State-controlled monopolies still control 95 to 98 percent of European freight movements, according to Loyola de Palacio, the EU's transport commissioner. Britain's rail freight industry is fully privatized, and Germany has more than 20 private companies challenging DB Cargo, Europe's largest rail freight operator. But in some countries, there is zero penetration by private rail operators, de Palacio said. Private firms find it extremely difficult to obtain licenses to cross borders - a process that Matthias Raith, Rail4Chem's managing director, calls "an unbelievable adventure."

The EU's promotion of short-sea shipping as an alternative to trucking has met mixed results. Most shippers still prefer the flexibility and choices offered by truck transportation.

But it is not all gloom in Europe's transport system. Several major projects are nearing completion, notably the Betuwe line, a $5 billion rail freight corridor linking Rotterdam to the German railway network, that is expected to trigger a significant shift of container traffic from trucking.
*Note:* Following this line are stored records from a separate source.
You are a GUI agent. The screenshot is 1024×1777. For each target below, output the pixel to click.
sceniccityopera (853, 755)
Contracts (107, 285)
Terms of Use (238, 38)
And in another major breakthrough this month, the Italian and French governments agreed to co-finance the $15 billion construction of a 26-mile trans-Alpine rail link between two of Europe's largest industrial hubs, Lyon and Turin.

Moreover, Europe boasts an increasing number of world-class transport companies, including Deutsche Post, which is challenging the global supremacy of UPS and FedEx; P&O Ports, one of the largest port-operating companies; the recently merged Air France-KLM, the biggest airline in terms of revenue; Maersk Sealand and Mediterranean Shipping Co., the leading global container shipping lines; BAA, the world's largest airport operator; and Lufthansa Cargo, the top international airfreight carrier.